To return to the ‘alternative facts’ case at hand in a concrete sense, my first impulse is to say that the attention on the crowd size and alternative media and by all the critics of Trump is evidence that postmodernists do not have as much influence on society as they think, or at least that postmodernists do not actually act according to the belief of the primacy of narrative (namely by appealing to facts when narrative goes against them).  However, there’s an alternative explanation [3] – the focus is on Trump’s crowd size issue is because postmodernists are common, influential, and do act according to their philosophy, and as a consequence winning the narrative is of primary importance.

I mention this latter theory because it would do quite a bit of work in explaining why the actual ACTIONS of Trump seem to be overshadowed by this inauguration crowd size scandal, and in general why his actions get less coverage than his language.  According to postmodernism, the facts and actions don’t matter and so aren’t worth fighting over, but the narrative does matter and should be fought over.  Thus Trump’s narrative is challenged and Trump’s opponents fall ever further behind in dealing with his actions – his appointments and the executive actions he’s already signing.  I began by questioning why Trump was willing to die on this hill – it should also be asked why the media is.  It typically takes two to decide the place of battle – or one and an incompetent loser.  Place your bets now.

I assume the going assumption of politically-minded postmodernists (apparently: ‘all of them’) was that the philosophy’s transgressive, revolutionary nature was a perfect tool to undermine the status quo, i.e., the reactionary, bourgeoisie, patriarchal, conservative, oligarchical, religious, whichever (depending on their precise ideology).   Now, of course, the popular meme is “reality has a liberal bias”, which is either a concise rejection of postmodernism or a postmodern admission that the political left is the status quo and/or dominant postmodern narrative.  In either case, as postmodernism is fundamentally transgressive it remains against the status quo, which now means attacking the political left, not defending it.  Postmodernism survives, but the postmodern Marxists are consumed by their own creation.
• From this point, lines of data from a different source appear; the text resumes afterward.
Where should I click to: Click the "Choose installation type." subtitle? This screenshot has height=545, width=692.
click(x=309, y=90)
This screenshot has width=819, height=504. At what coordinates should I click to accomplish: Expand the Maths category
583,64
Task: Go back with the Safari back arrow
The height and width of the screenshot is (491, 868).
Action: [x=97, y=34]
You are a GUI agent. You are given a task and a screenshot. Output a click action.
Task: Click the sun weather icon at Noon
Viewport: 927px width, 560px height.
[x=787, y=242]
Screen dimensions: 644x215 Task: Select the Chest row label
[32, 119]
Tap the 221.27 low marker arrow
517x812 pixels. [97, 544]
Up until Trump’s “alternative facts”, conservative politics has generally avoided this mistake.  The religious right claims the real and objective existence of the more than the empirical, and even Ayn Rand’s much-criticized capitalist, areligious Objectivism takes a realist stance so strong it appears in the philosophy’s name.  When in a minority, even (perhaps especially) when wrong, right wing affiliated philosophies have typically held reality was on their side – alternative media for the facts, as opposed to alternative facts for the media.  Their opponents could counter that by holding with objective reality and then being wrong they too sowed the seeds of their ideological destruction in a similar pattern as I describe for the postmodernists, but I find it far more reasonable and honorable to hold there is a right answer and be wrong than it is to hold that there is no necessarily right answer and then attack other people for being wrong.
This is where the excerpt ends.